それもまた、諦めない、ということに含まれるのだろうか。それとも、ただの頑固のバカなのか。どちらでもあり、どちらでもない、何故かそんな気がするのだ。
「ま、頑固だとは昔から言われたよ」
「でも、意外にかわいいですよね、アナスタシアって」
「はい? な、何言ってンだ、エミリア」
顔が熱くなった。
生まれてこの方、かわいいなどと言われた試しがない。
だから、正直慣れていないというのもある。
「そういうすぐ赤くなったりするところとか、ね。意外に純情なんだなぁって、見てて思うわ。なんか、そういう純粋に一つのことを追いかけられるってことが少しだけ、羨ましい」
少し、エミリアが笑う。相変わらず、影のある笑みだった。
何度か話しただけなのに、いつもエミリアの目は哀しい。必死に笑顔を作ろうとしている。そしてそれで作った笑顔もまた、何処か哀しい。

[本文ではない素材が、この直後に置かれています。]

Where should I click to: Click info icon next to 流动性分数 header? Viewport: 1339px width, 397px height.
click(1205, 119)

理由は、昔の戦場カメラマンだった頃なら聞いたかもしれないが、素性を知ってしまった今、詳しくなど聞きたくもなかった。
聞いたところで、所詮は過去でしかないし、正直、怖かった。
「ま、どちらにせよ、今を生きること、か。それに、レムのようになっちまう、一般人を出させないことだな、俺達の役目は」
エドの言葉に、全員で頷いた。
マクスと同じようにバンドをやっているのみならず、バカなチャレンジまで散々やりまくっているという話しは聞いていたが、意外に物事に真剣であることに驚いた。
ここが最終防衛線なのだ。護りきれなければ、レム以上に心に傷を、いや、それすら叶わぬまま果てる人間が大量に出る。それだけは、なんとしてもさけたかった。

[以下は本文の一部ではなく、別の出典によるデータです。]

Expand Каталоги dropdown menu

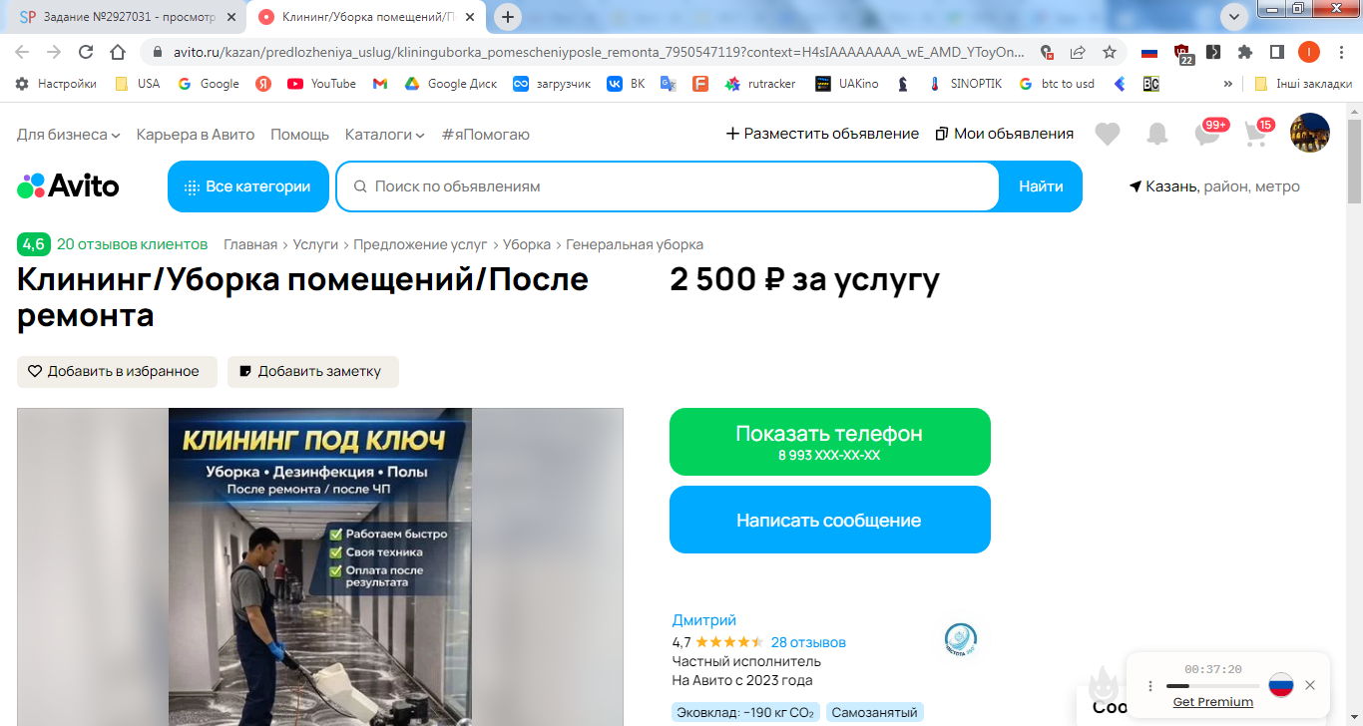coord(385,134)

「それと、女子同士仲良くすんのはいいけどさ、アナスタシアさんよ、早く食いにいかねぇと、飯の時間なくなるぞ」
エドが頭を掻きながら言った。
そう言われて時計を見る。シフトとして休憩が組んである時間は残り十分しかない。
まずい。
他の連中に挨拶をしてから、駆けた。
一歩整備デッキの外に出ると、陽光が眩しい。
夏の熱気と、人の熱気。それが双方共に感じられる。戦場になる基地とは、とても思えなかった。
何も起きなければ、今頃写真でも撮っていたのかねぇ、あたしゃ。
ため息を吐いた後、アナスタシアは食堂に向けて、また一段加速した。
日は、どんどん高くなっていく。